Based on the list price of the Bombardier CS300, a firm-order contract for the 10 aircraft would be valued at US$776 million, and could increase to US$1.18 billion if Atlasjet converted its five options to firm orders, according to the manufacturer.
Bombardier announced the deal at the Dubai Airshow 2011.
“There are several reasons why we selected Bombardier’s all-new CS300 aircraft,” says Murat Ersoy, chairman of Atlasjet. “The CS300 aircraft has the best economics in its class; it is well suited for our unique operations in hot-temperature environments; and, based on its performance and economics, it will return the highest profitability in strategic markets. With its offering of widebody comfort in a single-aisle aircraft, it is the right-sized platform for us.”
“We consider airlines operating in Turkey and the Middle East to be prime candidates for CSeries aircraft,” says Guy Hachey, president and chief operating officer of Bombardier Aerospace. “Airlines in the region face revenue and performance challenges as their current fleets are composed mainly of jet aircraft larger than the CSeries aircraft. The CSeries aircraft gives airlines a right-sized solution optimized for their environment and operation.”
Founded in 2001, Atlasjet operates 17 aircraft on domestic and international routes, flying a mix of scheduled and charter services. Atlasjet is operated and managed by Ersoy Turistik Servisleri (ETS), a conglomerate of travel companies which has tourism offices across Turkey.
Atlasjet operates domestic scheduled passenger services and regular charter flights to cities across Europe, Kazakhstan, Iraq and Saudi Arabia. Operating from its main base at Atatürk International Airport in Istanbul, the airline also has hubs at Izmir’s Adnan Menderes Airport and at Antalya Airport.
“The CSeries aircraft has the range and payload capability that meet our mission requirement,” says Orhan Coskun, chief executive officer of Atlasjet. “The CSeries aircraft has excellent operational flexibility and that’s what we need.”
Bombardier Commercial Aircraft forecasts that Turkey will play a key role in the transformation of the aviation industry in the Middle East and Eastern Europe.
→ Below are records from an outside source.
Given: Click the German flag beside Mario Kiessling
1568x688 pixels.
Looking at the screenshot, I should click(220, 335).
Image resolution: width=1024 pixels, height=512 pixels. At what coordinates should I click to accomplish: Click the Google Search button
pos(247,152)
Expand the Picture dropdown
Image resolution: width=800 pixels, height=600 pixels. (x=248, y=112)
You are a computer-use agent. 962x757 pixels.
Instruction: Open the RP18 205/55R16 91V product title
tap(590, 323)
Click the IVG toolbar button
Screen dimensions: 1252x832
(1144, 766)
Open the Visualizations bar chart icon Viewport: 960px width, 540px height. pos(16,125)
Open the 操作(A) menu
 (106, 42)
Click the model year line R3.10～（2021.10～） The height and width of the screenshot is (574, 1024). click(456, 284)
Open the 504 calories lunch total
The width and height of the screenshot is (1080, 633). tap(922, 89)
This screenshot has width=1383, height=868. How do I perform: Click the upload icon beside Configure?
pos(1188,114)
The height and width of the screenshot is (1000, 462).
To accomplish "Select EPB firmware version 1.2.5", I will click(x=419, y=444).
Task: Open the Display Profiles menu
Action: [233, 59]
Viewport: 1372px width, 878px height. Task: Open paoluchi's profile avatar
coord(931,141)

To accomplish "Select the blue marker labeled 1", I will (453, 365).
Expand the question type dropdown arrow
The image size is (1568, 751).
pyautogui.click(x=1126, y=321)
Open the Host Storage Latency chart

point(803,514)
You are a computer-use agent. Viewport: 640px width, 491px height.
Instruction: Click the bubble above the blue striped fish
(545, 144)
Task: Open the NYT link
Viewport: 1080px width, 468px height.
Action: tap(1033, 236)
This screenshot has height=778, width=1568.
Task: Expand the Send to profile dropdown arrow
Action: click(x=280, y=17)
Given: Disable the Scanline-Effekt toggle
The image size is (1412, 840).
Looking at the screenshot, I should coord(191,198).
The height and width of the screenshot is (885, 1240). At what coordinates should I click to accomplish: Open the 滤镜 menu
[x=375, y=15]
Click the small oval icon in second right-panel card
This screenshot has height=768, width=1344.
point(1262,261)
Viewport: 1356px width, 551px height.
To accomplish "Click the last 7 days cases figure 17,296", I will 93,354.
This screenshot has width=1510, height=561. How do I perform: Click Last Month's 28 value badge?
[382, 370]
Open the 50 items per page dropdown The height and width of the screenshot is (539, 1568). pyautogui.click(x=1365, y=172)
Carriers in the region, especially in Turkey and the Middle East, have consistently reported increased annual revenues and capacity growth.
Designed for the growing 100- to 149-seat market, the new CSeries family of airliners will be powered by Pratt & Whitney PurePower PW1500G geared-turbofan engines.
According to the manufacturer, the Bombardier CSeries family will offer a 15 per cent cash operating-cost advantage and a 20 per cent fuel-burn advantage over existing jets of comparable size, based on a 500-nautical mile North American operating environment.
Bombardier says the CSeries’ clean-sheet design also means it will achieve greatly reduced noise and emissions, as well as superior operational flexibility, exceptional airfield performance and a range of 2,950 nautical miles (5,463 kilometers). The CSeries models will be up to 12,000lb (5,443kg) lighter than other aircraft in the same seat category and will provide passengers with a widebody cabin environment in a single-aisle aircraft.
The manufacturer has booked firm orders for 133 CSeries airliners from Republic Airways (40 CS300s); Deutsche Lufthansa AG (30 CS100s); Lease Corporation International Group (17 CS300s and three CS100s); Korean Air (10 CS300s); Braathens Aviation (five CS100s and five CS300s); an unidentified major network carrier (10 CS100s); an unidentified European customer (10 CS100s); and a well-established, unidentified airline (three CS100s).
Bombardier’s CSeries program has also booked options for 119 aircraft and purchase rights for 10 from these customers, as well as a letter of intent for up to 30 CSeries aircraft from Ilyushin Finance Co.